Au fait, tout d'abord, que SirCam utilise son propre serveur SMTP. Il n'a besoin ni d'Outlook ni d'un quelconque logiciel de messagerie pour se diffuser. (D'où, également, sa propension à utiliser toutes les adresses contenues dans le disque dur, y compris dans les caches, NDLR). Ensuite, nous avons découvert qu'il se propageait non seulement par la voie classique (fichier attaché dans un email), mais aussi par les fichiers partagés sur les réseaux. Un ordinateur touché dans une entreprise peut contaminer tous les autres…
TF1.fr : SirCam est-il mieux pensé que ses prédécesseurs ?
Plus ou moins. Les virus reprennent toujours, peu ou prou, les mêmes mécanismes. SirCam a un mécanisme de diffusion plus large que les autres, mais surtout, il est très aléatoire. Le sujet est souvent pris sur le nom du fichier volé au hasard sur le disque dur, ce qui rend un peu plus délicat son repérage.

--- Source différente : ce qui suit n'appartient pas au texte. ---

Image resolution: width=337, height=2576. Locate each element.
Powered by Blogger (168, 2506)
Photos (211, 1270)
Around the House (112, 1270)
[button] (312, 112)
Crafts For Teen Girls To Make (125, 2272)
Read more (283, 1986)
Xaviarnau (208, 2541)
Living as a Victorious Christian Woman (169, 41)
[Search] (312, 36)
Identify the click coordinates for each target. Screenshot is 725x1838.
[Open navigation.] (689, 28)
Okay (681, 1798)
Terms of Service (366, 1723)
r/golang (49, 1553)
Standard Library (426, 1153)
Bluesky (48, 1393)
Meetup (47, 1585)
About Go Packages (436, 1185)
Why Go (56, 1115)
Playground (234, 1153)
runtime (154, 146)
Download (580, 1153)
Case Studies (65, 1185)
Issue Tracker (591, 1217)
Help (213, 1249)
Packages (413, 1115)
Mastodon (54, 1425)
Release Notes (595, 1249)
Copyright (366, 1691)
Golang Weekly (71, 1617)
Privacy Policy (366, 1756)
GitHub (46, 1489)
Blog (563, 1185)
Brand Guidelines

Ensuite, être infecté ou non est une question de chance : 33% de chance de voir son disque dur rempli et saturé. Et 5% de chances de voir ses fichiers détruits le 16 octobre prochain. Mais seulement si l'on n'a pas appliqué les anti-virus.
Tf1.fr : Est-il plus dangereux ?
Non, finalement, il n'y a rien eu d'anormal, le processus a été assez identique que pour ses prédécesseurs, et il est moins dangereux que IloveYou.
Tf1.fr : La réaction a-t-elle été plus rapide que sur les autres ?
Oui. Les entreprises sont plus prudentes, les médias ont été réactifs, et les patchs ont été vite disponibles. Ce qui nous a empêché de voir SirCam passer en niveau 5. On a de moins en moins de soumissions depuis quelques jours.